Studio album by Pharoah Sanders
- Released: May 1971
- Recorded: November 15, 1970 & January 12, 1971
- Studio: Record Plant, Los Angeles; Record Plant, New York City;
- Genre: Jazz
- Length: 41:12
- Label: Impulse!
- Producer: Ed Michel, Bill Szymczyk

Pharoah Sanders chronology
| Deaf Dumb Blind (1970) | Thembi (1971) | Black Unity (1971) |

= Thembi =

Thembi is the seventh album by American free jazz saxophonist Pharoah Sanders, released in May 1971. It is dedicated to his South-African wife Nomathemba "Thembi" ("faith and hope" in Xhosa), as noted on the back sleeve of the original album.

== Overview ==
On Thembi, Sanders moved away from the long, intense compositions of his earlier albums and produced an album of shorter tracks. Sanders plays tenor and soprano saxophones, alto flute, koto, balafon, various percussion instruments, and a cow horn on the album.

Thembi was pianist Lonnie Liston Smith's final recording with Sanders. Also featured on the album are violinist Michael White, bassist Cecil McBee, and percussionists Chief Bey, Majid Shabbaz, and Nat Bettis. "Thembi", "Astral Travelling" and "Morning Prayer" were included on the two-disc compilation You've Got to Have Freedom, on Soul Brother Records.
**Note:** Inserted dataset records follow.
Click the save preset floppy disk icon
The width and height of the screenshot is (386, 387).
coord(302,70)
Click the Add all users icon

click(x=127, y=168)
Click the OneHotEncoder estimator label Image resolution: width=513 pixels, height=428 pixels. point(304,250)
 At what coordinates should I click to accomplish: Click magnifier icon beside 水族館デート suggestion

Tracks 1–4 were recorded at the Record Plant in Los Angeles on November 25, 1970. Track 4 is an unaccompanied bass solo. Tracks 5–6 were recorded at the Record Plant in New York City on January 12, 1971. The assistant engineer was Lillian Davis Douma.
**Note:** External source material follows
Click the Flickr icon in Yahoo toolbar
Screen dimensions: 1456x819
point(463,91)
Lonnie Liston Smith began experimenting with electric keyboards while recording the album:
On Thembi, that was the first time that I ever touched a Fender Rhodes electric piano. We got to the studio in California — Cecil McBee had to unpack his bass, the drummer had to set up his drums, Pharoah had to unpack all of his horns. Everybody had something to do, but the piano was just sitting there waiting. I saw this instrument sitting in the corner and I asked the engineer, 'What is that?' He said, 'That's a Fender Rhodes electric piano.' I didn't have anything to do, so I started messing with it, checking some of the buttons to see what I could do with different sounds. All of a sudden I started writing a song and everybody ran over and said, 'What is that?' And I said, 'I don't know, I'm just messing around.' Pharoah said, 'Man, we gotta record that. Whatcha gonna call it?' I'd been studying astral projections and it sounded like we were floating through space so I said let's call it 'Astral Traveling.' That's how I got introduced to the electric piano.
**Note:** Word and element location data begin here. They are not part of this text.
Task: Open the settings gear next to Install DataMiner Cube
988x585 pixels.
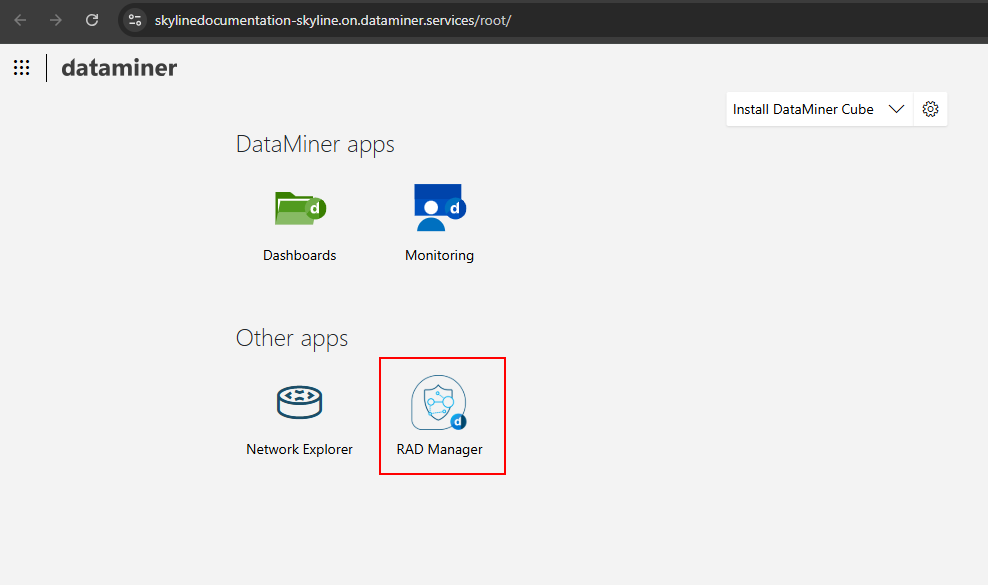Action: point(931,108)
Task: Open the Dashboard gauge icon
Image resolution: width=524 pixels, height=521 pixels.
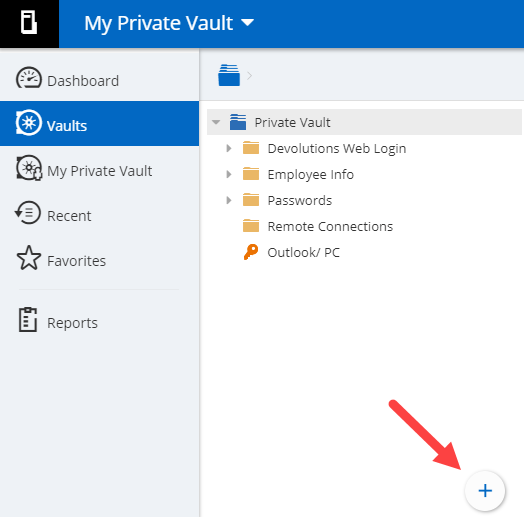Action: (29, 78)
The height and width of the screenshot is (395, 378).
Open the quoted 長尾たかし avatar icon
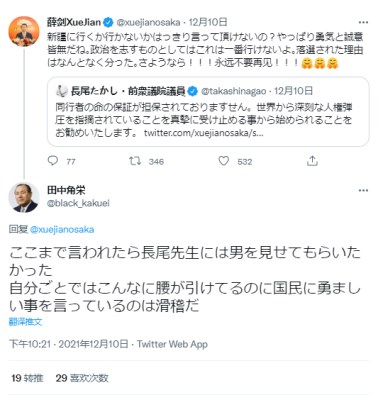pyautogui.click(x=61, y=91)
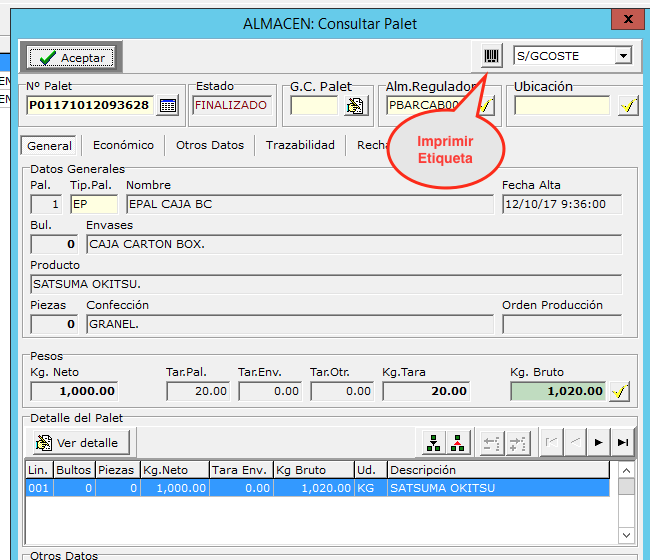650x560 pixels.
Task: Click the Ubicación checkmark edit icon
Action: point(627,105)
Smith's 1973 debut album was titled Astral Traveling, and includes a new recording of the composition.

== Reception ==

AllMusic gave Thembi four out of five stars, with reviewer Steve Huey describing it as offering "an intriguingly wide range of relatively concise ideas, making it something of an anomaly in Sanders' prime period.… Some fans may gripe that Thembi isn't conceptually unified or intense enough, but it's rare to have this many different sides of Sanders coexisting in one place, and that's what makes the album such an interesting listen."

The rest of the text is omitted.